▶ **Goal of the exercise**
Copy word for word the records from the first line through the line containing "center [132, 1223].".

▶ **Records to process**
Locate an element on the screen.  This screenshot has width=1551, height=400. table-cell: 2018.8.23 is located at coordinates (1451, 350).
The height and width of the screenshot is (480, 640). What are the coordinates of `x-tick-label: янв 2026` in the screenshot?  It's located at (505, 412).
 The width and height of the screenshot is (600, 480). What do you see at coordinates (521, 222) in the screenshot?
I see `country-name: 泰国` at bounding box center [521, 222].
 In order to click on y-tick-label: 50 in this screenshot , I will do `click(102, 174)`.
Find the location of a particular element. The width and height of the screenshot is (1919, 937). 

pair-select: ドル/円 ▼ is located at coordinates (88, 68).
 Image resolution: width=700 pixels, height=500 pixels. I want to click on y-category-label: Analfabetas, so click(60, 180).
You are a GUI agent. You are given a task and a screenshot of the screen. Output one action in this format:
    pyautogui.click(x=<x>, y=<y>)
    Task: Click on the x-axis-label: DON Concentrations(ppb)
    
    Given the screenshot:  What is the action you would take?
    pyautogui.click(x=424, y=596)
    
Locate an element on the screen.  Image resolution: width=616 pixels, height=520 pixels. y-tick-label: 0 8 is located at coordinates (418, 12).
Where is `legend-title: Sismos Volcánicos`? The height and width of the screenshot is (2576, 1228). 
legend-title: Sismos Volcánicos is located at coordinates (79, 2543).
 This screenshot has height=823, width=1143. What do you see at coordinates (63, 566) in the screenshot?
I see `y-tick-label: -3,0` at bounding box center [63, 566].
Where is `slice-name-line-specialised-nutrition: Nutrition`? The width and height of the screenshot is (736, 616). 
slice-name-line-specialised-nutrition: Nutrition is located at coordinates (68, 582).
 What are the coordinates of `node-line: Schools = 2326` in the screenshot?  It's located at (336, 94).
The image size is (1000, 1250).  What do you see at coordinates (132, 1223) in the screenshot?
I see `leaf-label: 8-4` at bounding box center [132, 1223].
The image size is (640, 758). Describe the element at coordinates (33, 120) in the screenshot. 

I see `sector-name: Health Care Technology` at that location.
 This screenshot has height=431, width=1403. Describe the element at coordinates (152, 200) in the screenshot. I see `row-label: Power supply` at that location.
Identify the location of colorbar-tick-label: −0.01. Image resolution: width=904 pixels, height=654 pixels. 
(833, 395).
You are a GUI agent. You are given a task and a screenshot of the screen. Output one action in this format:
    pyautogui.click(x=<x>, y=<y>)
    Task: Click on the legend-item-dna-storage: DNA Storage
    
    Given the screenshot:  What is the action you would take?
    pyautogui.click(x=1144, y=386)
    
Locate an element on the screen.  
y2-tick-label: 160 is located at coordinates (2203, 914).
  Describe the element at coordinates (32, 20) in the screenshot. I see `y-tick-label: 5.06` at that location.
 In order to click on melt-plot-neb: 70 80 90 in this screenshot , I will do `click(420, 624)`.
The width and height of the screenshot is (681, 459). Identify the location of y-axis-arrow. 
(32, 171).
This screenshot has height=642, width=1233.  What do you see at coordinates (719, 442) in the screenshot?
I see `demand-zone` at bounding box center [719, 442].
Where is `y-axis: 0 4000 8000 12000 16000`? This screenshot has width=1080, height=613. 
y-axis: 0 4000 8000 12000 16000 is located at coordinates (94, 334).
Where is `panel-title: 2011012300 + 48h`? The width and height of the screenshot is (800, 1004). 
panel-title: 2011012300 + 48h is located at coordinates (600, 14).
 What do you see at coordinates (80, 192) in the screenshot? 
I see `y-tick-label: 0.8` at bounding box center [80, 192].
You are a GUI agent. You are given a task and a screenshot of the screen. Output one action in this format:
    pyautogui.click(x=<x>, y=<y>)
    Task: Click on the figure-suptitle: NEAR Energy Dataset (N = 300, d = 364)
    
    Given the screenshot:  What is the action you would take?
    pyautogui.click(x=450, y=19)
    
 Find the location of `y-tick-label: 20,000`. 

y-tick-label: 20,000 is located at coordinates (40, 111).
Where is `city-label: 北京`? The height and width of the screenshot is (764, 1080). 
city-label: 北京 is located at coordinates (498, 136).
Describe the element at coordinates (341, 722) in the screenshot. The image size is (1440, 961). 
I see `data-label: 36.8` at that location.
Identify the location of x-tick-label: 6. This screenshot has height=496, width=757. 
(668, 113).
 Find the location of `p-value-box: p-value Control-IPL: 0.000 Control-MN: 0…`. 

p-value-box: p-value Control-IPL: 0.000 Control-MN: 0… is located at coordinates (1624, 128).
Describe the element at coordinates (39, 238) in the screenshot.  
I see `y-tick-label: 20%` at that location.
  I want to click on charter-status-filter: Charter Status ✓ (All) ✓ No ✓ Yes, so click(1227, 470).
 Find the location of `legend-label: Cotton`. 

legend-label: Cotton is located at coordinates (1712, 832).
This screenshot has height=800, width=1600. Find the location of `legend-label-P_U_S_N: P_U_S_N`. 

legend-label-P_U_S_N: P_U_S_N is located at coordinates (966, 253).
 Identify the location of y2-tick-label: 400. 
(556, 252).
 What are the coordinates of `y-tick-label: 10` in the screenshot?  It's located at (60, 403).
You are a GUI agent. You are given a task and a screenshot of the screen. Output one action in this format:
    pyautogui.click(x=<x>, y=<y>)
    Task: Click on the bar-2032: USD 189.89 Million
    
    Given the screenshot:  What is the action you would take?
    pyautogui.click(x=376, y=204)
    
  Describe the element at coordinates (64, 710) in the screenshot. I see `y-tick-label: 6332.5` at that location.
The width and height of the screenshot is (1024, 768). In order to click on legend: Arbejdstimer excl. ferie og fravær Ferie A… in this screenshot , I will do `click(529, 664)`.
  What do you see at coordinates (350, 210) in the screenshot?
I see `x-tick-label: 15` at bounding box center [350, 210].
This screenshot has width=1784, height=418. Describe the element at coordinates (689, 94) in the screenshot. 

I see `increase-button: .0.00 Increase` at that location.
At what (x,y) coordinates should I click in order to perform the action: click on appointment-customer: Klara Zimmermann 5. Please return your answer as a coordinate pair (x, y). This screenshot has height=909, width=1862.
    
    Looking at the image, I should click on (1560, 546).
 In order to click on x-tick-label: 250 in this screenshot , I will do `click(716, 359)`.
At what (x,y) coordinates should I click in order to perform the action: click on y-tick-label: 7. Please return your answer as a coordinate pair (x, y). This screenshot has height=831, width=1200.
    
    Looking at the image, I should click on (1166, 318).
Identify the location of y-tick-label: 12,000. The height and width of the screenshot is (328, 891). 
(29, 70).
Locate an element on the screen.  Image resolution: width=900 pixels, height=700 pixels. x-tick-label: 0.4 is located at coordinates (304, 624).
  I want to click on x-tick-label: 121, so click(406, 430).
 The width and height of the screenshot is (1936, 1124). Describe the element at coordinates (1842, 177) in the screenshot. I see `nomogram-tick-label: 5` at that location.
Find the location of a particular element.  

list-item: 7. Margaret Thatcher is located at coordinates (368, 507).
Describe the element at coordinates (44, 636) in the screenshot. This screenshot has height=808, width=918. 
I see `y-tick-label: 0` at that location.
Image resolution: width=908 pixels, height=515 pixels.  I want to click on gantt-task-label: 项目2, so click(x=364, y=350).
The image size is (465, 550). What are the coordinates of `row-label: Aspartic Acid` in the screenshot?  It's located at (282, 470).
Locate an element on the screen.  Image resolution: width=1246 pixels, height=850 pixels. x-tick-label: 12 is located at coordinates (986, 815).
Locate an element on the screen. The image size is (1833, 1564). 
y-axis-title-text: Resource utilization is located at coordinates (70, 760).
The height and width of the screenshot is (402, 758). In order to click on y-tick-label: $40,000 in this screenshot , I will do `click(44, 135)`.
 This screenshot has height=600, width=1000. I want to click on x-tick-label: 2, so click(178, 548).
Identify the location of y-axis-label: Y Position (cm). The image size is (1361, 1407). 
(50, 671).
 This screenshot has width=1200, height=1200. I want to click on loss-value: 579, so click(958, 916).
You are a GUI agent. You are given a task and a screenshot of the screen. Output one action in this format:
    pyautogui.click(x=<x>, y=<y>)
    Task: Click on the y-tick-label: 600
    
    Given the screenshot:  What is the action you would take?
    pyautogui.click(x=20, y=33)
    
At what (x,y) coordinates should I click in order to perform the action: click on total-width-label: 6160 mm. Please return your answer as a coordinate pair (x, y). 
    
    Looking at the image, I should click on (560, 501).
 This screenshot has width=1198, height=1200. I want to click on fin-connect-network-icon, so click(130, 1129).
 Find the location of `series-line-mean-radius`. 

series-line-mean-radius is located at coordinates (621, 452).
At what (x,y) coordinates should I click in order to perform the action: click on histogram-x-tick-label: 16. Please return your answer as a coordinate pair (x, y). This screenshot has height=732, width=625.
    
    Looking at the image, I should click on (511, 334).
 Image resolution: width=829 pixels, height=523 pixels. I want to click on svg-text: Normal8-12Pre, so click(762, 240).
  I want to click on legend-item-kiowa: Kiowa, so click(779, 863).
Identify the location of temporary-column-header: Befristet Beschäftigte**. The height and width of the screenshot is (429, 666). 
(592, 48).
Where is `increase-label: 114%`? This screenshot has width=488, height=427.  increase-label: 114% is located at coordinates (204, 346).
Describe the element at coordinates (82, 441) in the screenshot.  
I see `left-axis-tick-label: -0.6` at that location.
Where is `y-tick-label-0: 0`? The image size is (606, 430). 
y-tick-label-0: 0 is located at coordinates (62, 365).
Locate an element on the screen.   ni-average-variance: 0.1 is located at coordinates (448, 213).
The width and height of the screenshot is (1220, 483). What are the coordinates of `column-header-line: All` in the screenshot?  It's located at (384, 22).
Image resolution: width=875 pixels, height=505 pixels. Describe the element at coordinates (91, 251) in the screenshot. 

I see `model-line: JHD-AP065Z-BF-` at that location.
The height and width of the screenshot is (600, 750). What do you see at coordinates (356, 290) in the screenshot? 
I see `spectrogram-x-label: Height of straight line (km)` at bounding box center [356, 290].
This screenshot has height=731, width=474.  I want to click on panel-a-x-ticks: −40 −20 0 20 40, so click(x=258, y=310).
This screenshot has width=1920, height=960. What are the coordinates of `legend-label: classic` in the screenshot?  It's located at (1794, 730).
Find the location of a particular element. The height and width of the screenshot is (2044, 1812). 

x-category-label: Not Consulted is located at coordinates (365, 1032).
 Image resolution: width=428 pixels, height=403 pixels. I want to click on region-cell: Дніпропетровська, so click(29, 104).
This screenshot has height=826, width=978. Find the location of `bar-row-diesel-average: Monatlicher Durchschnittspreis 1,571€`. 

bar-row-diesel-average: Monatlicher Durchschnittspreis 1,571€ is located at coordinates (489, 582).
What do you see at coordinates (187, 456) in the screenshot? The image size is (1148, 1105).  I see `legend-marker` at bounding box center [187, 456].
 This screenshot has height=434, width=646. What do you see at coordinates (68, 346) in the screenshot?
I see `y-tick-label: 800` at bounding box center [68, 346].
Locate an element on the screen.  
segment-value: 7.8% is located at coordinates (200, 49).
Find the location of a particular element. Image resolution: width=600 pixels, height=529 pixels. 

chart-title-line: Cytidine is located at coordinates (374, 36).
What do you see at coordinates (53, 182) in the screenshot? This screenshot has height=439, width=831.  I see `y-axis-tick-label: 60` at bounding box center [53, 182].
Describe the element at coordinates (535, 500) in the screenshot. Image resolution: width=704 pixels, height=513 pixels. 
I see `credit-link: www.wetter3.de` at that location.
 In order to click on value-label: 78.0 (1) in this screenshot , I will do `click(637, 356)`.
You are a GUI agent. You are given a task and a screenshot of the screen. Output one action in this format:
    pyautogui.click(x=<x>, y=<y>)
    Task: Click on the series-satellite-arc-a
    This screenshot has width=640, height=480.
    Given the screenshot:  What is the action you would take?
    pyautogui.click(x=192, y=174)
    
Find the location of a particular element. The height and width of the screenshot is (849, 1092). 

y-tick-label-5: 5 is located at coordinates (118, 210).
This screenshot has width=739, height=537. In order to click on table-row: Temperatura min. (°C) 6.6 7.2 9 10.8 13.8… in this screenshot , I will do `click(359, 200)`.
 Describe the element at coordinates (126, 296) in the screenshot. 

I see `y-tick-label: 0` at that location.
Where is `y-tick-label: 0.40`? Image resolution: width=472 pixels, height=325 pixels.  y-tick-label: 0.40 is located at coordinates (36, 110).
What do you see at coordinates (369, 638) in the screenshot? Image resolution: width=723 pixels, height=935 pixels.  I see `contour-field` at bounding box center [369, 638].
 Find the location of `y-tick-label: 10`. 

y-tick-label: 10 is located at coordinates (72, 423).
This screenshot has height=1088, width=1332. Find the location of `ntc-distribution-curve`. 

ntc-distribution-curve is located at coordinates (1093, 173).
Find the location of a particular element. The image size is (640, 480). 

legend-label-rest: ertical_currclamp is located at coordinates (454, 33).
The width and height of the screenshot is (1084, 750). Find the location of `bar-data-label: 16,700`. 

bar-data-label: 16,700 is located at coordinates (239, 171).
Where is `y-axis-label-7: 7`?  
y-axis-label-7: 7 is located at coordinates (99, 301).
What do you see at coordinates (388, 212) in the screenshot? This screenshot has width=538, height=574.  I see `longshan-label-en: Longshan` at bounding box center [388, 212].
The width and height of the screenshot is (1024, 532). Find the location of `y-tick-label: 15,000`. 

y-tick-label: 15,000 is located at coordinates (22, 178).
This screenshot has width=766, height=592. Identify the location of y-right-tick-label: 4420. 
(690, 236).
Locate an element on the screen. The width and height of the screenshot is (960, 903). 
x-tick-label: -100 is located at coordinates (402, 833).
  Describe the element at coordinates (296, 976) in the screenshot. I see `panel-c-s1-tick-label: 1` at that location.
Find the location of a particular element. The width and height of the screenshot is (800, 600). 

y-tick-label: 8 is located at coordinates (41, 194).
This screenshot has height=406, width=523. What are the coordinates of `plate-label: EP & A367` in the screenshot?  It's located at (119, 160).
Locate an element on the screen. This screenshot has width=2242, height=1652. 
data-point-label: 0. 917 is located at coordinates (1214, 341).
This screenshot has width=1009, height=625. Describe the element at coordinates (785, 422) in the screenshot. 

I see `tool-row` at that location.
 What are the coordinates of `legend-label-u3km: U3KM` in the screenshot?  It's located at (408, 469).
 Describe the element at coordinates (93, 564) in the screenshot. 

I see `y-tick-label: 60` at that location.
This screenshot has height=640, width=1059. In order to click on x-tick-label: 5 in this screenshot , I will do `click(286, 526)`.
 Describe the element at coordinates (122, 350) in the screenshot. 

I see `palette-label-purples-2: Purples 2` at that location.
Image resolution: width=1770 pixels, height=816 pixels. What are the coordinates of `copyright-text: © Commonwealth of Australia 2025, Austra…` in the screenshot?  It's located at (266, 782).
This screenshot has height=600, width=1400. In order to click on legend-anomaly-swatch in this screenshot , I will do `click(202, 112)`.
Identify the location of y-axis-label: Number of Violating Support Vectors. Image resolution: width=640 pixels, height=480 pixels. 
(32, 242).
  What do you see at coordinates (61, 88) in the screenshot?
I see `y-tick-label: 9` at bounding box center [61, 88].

▶ **Result of this exercise**
Locate an element on the screen.  This screenshot has width=1551, height=400. table-cell: 2018.8.23 is located at coordinates (1451, 350).
The height and width of the screenshot is (480, 640). What are the coordinates of `x-tick-label: янв 2026` in the screenshot?  It's located at (505, 412).
 The width and height of the screenshot is (600, 480). What do you see at coordinates (521, 222) in the screenshot?
I see `country-name: 泰国` at bounding box center [521, 222].
 In order to click on y-tick-label: 50 in this screenshot , I will do `click(102, 174)`.
Find the location of a particular element. The width and height of the screenshot is (1919, 937). 

pair-select: ドル/円 ▼ is located at coordinates (88, 68).
 Image resolution: width=700 pixels, height=500 pixels. I want to click on y-category-label: Analfabetas, so click(60, 180).
You are a GUI agent. You are given a task and a screenshot of the screen. Output one action in this format:
    pyautogui.click(x=<x>, y=<y>)
    Task: Click on the x-axis-label: DON Concentrations(ppb)
    
    Given the screenshot:  What is the action you would take?
    pyautogui.click(x=424, y=596)
    
Locate an element on the screen.  Image resolution: width=616 pixels, height=520 pixels. y-tick-label: 0 8 is located at coordinates (418, 12).
Where is `legend-title: Sismos Volcánicos`? The height and width of the screenshot is (2576, 1228). 
legend-title: Sismos Volcánicos is located at coordinates (79, 2543).
 This screenshot has height=823, width=1143. What do you see at coordinates (63, 566) in the screenshot?
I see `y-tick-label: -3,0` at bounding box center [63, 566].
Where is `slice-name-line-specialised-nutrition: Nutrition`? The width and height of the screenshot is (736, 616). 
slice-name-line-specialised-nutrition: Nutrition is located at coordinates (68, 582).
 What are the coordinates of `node-line: Schools = 2326` in the screenshot?  It's located at (336, 94).
The image size is (1000, 1250).  What do you see at coordinates (132, 1223) in the screenshot?
I see `leaf-label: 8-4` at bounding box center [132, 1223].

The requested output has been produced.